For operator-level optimization of models, it is necessary to focus on more low-level optimization. However, for business use cases, both operator-level optimization (selecting a targeted computational backend) and overall analysis are required.

Reference links:

Software

CUDA Streams

A CUDA stream represents a GPU operation queue, and all tasks submitted to the GPU are specified with an execution stream. There is a default stream, stream 0, which serves as the default queue. The submit task operation itself can be asynchronous, and synchronizing the stream means that the CPU thread needs to be blocked until all tasks submitted to the queue have been completed.

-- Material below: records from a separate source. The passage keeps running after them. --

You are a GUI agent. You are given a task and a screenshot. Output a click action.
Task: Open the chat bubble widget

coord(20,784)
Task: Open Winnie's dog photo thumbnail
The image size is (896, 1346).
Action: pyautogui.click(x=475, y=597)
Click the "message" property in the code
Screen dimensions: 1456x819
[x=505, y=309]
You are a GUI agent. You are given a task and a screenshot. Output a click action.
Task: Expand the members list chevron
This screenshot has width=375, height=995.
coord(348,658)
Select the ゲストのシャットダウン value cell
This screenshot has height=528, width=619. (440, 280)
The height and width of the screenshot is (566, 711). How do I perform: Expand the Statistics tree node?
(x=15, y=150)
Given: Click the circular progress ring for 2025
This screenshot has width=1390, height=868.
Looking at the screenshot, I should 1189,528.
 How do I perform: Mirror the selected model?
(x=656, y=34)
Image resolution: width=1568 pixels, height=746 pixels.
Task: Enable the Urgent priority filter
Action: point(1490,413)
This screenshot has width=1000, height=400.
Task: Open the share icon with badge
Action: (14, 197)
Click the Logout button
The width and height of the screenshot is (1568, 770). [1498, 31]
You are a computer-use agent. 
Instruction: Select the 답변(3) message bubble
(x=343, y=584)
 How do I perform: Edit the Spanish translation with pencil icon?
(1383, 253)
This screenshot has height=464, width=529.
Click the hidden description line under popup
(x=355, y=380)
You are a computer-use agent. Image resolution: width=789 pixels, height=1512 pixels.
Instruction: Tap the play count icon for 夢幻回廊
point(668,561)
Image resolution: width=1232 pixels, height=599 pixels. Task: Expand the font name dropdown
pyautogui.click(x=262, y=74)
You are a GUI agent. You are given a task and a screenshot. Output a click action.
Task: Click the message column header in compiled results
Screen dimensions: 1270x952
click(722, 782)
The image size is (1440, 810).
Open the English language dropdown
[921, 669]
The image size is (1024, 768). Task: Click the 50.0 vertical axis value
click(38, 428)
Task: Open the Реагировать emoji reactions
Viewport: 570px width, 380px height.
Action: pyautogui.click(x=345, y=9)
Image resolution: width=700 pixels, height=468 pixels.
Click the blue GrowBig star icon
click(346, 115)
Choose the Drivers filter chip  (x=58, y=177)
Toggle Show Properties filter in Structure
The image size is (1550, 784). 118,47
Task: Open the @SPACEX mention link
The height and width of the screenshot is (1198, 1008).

Tasks between different streams can be executed in parallel using different hardware units or time-division concurrency.

CUDA Context

CUDA Streams/CUDA Context can be compared to threads/processes: multiple threads that allocate and call GPU resources belong to the same CUDA Context, which has its own isolated address space, and resources cannot be shared across contexts.

By default, when any API in the CUDA runtime software library is called for the first time in a process, the current process's unique CUDA context is automatically initialized.

The GPU can only switch to one context at a time, and by default, a process has one context, so multiple processes using the GPU cannot utilize the hardware simultaneously.

Virtualization

Because the GPU cannot execute tasks across CUDA contexts simultaneously, hardware utilization may not be high. In this case, virtualization methods can be used. A typical example is NVIDIA's official MPS (Multi Process Service), which actually starts an independent process to forward all tasks. The disadvantage of using this method is that isolation is somewhat compromised: once this process fails, all associated tasks will be affected.

Summary

To fully utilize the performance of the GPU, some measures can be taken:

  • Run multiple parallel instances to perform calculations.
  • Limit the tasks of a single graphics card to a single process to overcome the problem of insufficient resource utilization caused by the time-sharing feature of CUDA context.